Using the listing below, select the lines with the word "computer" and copy them.

• INPUT MATERIAL
★ ★ ★ ★ ★

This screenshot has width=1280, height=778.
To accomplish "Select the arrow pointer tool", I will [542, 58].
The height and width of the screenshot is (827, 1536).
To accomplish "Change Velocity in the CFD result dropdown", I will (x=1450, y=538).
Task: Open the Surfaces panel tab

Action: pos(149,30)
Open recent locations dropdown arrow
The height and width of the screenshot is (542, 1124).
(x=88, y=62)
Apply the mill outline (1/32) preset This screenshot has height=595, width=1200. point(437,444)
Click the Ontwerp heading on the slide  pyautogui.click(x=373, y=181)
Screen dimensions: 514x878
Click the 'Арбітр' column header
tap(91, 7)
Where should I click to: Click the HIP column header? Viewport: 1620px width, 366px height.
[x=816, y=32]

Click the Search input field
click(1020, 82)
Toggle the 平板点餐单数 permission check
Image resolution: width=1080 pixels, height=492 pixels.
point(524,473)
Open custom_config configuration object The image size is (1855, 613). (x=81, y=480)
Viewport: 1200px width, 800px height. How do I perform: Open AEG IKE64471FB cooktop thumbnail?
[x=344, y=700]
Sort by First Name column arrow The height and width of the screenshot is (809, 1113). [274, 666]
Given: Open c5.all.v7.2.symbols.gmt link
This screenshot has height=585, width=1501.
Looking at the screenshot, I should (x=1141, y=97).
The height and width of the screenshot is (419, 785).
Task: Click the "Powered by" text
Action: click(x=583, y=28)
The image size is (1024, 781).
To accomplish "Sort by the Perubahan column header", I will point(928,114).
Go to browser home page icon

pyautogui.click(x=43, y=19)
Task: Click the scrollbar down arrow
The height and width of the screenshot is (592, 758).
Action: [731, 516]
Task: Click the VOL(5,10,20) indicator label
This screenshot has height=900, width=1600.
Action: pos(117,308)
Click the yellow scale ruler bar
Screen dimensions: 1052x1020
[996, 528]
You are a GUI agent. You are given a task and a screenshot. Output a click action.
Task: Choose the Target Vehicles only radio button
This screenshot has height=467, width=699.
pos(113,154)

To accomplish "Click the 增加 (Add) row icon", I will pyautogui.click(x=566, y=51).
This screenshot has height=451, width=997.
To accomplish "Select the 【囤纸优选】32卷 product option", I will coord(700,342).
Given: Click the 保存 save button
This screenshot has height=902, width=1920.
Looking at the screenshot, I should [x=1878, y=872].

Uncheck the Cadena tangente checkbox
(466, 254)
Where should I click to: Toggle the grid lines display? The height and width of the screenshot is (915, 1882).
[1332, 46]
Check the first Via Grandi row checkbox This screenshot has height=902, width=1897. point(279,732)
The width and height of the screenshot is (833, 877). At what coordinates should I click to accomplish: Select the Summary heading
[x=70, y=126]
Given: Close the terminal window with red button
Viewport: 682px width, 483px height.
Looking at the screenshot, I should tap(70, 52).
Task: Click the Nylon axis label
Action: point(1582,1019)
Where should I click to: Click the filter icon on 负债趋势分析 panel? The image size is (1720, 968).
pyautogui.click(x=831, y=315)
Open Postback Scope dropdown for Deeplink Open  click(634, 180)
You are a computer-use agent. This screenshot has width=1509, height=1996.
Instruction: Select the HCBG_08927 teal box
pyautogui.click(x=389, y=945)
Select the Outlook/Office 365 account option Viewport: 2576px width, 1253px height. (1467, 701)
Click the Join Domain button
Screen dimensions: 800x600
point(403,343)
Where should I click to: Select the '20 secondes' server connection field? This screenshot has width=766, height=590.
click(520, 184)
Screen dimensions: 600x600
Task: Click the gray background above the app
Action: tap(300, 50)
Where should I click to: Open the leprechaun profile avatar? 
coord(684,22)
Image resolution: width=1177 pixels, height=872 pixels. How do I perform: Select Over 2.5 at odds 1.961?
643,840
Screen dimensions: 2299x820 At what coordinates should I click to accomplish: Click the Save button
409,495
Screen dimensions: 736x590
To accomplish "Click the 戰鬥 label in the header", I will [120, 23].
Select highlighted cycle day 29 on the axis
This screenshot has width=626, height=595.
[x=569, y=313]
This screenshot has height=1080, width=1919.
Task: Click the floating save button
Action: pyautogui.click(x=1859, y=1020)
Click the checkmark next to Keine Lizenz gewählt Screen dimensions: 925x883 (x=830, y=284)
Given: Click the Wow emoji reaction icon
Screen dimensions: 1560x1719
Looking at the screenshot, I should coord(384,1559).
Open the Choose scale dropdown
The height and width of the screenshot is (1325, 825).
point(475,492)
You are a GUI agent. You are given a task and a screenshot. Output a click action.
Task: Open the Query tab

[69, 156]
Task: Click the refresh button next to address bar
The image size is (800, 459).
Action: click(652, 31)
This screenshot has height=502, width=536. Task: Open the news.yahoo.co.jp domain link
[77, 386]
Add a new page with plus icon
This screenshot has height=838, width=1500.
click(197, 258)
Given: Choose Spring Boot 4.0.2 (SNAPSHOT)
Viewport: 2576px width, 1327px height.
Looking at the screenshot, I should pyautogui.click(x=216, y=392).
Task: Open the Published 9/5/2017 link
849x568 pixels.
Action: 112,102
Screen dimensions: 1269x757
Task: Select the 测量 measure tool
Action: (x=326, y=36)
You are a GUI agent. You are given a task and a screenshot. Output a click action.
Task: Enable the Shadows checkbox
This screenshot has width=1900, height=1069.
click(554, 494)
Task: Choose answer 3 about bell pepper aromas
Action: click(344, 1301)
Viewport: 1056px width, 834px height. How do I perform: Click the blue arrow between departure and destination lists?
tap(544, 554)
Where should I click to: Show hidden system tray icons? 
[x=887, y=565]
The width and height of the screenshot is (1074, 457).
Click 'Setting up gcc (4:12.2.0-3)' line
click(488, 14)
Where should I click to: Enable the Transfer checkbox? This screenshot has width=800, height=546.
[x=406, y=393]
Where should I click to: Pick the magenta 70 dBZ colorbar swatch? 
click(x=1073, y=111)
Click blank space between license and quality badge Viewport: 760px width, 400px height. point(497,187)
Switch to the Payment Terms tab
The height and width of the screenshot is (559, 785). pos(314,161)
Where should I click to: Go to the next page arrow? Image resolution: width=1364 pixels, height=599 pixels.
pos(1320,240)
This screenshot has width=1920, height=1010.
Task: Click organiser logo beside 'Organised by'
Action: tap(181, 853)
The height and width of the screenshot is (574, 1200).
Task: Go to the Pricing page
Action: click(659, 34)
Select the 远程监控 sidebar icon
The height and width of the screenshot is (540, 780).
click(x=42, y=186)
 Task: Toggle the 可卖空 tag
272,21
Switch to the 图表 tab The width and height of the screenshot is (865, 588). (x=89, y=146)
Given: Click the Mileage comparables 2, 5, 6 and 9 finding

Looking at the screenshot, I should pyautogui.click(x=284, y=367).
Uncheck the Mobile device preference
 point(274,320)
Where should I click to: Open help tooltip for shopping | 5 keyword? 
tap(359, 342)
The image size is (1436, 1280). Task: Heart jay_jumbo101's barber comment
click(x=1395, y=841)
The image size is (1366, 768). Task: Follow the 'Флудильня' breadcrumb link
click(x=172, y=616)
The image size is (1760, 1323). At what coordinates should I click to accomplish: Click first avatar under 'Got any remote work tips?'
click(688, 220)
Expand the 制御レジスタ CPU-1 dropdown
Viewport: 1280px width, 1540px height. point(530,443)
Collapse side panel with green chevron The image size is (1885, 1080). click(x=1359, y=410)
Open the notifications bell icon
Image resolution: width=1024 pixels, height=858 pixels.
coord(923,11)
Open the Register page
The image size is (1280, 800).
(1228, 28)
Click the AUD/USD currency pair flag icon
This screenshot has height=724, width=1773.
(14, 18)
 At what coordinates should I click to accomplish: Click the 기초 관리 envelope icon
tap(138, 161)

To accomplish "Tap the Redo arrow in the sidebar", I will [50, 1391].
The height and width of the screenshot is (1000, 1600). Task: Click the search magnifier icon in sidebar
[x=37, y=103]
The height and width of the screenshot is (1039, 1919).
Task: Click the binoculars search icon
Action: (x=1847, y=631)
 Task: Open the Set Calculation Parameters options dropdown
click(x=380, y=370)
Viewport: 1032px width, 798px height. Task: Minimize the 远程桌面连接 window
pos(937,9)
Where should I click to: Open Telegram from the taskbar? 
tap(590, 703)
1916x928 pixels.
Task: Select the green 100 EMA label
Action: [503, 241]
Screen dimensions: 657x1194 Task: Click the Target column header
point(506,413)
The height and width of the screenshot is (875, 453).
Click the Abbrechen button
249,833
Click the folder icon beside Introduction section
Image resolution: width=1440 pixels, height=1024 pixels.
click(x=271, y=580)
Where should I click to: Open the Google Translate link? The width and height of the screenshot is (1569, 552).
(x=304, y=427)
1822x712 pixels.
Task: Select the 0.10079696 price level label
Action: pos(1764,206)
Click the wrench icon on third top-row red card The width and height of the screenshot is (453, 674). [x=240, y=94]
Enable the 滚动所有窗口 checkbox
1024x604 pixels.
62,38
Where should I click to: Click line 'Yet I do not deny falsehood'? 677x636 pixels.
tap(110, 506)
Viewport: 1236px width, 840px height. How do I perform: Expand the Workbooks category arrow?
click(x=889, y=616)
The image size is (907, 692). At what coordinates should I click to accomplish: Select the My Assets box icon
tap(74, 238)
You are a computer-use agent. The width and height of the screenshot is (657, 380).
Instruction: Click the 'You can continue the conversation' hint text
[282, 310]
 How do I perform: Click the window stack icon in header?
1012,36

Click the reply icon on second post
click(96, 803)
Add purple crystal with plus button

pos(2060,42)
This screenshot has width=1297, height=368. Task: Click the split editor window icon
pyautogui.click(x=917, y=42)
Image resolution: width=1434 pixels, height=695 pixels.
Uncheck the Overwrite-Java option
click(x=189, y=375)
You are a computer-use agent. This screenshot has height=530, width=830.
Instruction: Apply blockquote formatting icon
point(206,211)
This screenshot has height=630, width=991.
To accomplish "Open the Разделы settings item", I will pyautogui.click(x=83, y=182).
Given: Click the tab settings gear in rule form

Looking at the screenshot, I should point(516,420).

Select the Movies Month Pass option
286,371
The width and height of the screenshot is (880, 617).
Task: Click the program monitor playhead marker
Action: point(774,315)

★ ★ ★ ★ ★

• EXPECTED OUTPUT
You are a computer-use agent. This screenshot has width=1509, height=1996.
You are a computer-use agent. The width and height of the screenshot is (657, 380).
You are a computer-use agent. This screenshot has height=530, width=830.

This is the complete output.